Compton was the second of NASA’s “Great Observatories”, one of four including Hubble, Chandra and Spitzer. It was launched in 1991 weighing in at 17 tons, the heaviest payload of its time. Compton was long awaited and much needed: its instruments provided an increase in sensitivity by nore than a factor of ten, and could peer into a range of gamma ray light that no other observatory previously could.

The Compton Gamma Ray Observatory was named after Dr. Arthur Holly Compton, who won a Nobel Prize for his work in gamma ray physics—science which rendered the technology of the telescope possible.

Compton Surveys

Compton full sky gamma ray survey. Credit: NASA.

COMPTEL’s survey of 63 gamma ray sources. NASA.

How Compton Worked

Gamma rays pass right through mirrors, so unlike most other observatories for different wavelengths, this observatory had to use the Compton scattering effect to detect and map out high-energy gamma rays. Essentially, Compton scattering consists of when x-rays interact with ordinary matter, thus losing energy.
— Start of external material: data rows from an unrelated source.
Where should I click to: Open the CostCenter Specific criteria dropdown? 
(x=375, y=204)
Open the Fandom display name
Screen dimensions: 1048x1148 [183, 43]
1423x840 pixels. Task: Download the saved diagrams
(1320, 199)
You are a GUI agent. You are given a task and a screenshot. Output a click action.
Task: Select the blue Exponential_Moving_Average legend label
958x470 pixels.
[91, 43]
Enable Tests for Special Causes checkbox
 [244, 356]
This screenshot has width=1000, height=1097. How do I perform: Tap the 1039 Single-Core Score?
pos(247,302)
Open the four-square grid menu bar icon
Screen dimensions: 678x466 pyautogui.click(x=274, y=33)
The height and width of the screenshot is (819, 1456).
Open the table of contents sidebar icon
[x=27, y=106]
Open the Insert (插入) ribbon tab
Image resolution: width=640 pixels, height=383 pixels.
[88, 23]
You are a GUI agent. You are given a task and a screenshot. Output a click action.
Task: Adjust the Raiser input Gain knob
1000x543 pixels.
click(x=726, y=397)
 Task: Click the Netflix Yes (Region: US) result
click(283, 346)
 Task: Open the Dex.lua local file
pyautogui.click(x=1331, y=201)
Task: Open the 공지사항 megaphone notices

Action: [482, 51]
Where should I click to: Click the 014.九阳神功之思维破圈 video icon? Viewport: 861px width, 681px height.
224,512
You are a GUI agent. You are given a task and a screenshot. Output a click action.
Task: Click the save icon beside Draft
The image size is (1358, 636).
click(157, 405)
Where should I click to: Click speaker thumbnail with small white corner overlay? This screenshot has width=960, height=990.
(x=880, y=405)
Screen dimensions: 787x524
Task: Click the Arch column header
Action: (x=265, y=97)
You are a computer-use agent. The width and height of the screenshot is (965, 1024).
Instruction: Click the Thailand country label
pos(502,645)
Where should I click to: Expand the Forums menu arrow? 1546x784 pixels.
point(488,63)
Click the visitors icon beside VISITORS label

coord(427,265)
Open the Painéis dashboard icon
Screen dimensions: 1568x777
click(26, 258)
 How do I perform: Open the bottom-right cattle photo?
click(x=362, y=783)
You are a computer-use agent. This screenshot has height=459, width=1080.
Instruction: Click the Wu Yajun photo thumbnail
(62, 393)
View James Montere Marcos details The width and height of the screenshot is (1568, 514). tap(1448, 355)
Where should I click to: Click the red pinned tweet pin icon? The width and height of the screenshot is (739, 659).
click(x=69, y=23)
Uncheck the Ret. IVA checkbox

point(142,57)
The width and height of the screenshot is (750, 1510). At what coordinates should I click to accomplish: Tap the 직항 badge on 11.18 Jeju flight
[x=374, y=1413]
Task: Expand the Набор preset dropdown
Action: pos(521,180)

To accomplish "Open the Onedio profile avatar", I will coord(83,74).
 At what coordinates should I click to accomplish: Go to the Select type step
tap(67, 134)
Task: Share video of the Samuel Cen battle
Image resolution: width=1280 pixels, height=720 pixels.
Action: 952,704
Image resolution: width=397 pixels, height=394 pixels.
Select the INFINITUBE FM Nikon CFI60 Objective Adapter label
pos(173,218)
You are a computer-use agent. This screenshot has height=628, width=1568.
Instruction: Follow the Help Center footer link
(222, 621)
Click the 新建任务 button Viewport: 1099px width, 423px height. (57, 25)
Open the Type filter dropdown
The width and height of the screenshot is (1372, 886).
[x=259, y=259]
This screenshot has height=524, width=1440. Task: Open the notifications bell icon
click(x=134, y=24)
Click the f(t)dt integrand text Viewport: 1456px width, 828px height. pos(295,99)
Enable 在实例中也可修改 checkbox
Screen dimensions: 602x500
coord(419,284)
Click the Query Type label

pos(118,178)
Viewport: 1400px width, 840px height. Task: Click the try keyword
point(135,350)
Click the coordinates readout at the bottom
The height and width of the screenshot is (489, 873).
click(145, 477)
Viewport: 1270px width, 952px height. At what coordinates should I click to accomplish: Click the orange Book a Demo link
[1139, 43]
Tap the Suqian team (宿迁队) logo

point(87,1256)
Check out this NASA article for an explanation of how Compton scattering works for telescopes.

From here, it operated four different instruments that covered a huge portion of the electromagnetic spectrum, from 20 keV to 30 GeV - a one eV or electron volt being a unit of energy gained by an electron, which is accelerated through a potential of 1 volt, roughly equivalent to 1.6 x 10-19 Joules.

They included the BATSE, the Burst and Transient Source Experiment, which conducted full sky experiments; the OSSE, the Oriented Scintillation Spectrometer Experiment, which would do point observations of both source and background noise; the COMPTEL, the Imaging Compton Telescope; and the EGRET, the Energetic Gamma Ray Experiment Telescope, a wide field telescope that specialized in more high energy gamma rays.

Compton was set at a very low orbit, a mere 450 km, to just duck under the Van Allen radiation belt.

Discoveries Through Compton

Compton is responsible for the first all-sky surveys in the gamma ray spectrum, resulting in the discovery of more than 170 unidentified gamma ray sources. It also completed the first gamma ray survey of the galactic core (see above), during which it discovered a possible antimatter cloud in orbit right above the center. More than 2700 gamma ray bursts were recorded, averaging one per day.

As far as specific discoveries go, Compton was entirely responsible for soft gamma ray repeaters, short duration, unpredictable sources that had previously been impossible to detect. Gamma ray repeaters in general also underwent some basic classification as data on them increased due to Compton’s efforts. Here on Earth, gamma ray sources were also recorded in the form of our own thunderstorms.

For more information, check out Compton’s observation timeline.

Compton’s Crash Landing

You’ve probably noticed by now that this whole article has been written in the past tense. It’s hard to believe that all of this happened during a mere nine year mission, but Compton is long gone. The cause? A gyroscope within Compton failed in 2000, which helps to steer and maneuver the spacecraft. While all the observational instruments were still running perfectly, and limited maneuverability was still possible, the broken gyroscope presented a danger. Compton could have fallen at any time into the atmosphere and crashed into human settlements, which is not exactly most people’s idea of a safe end to a mission. So, on June 4, 2000, NASA deliberately deorbited the telescope, allowing most of it to burn up during reentry and what was left of it to crash safely into the Pacific Ocean.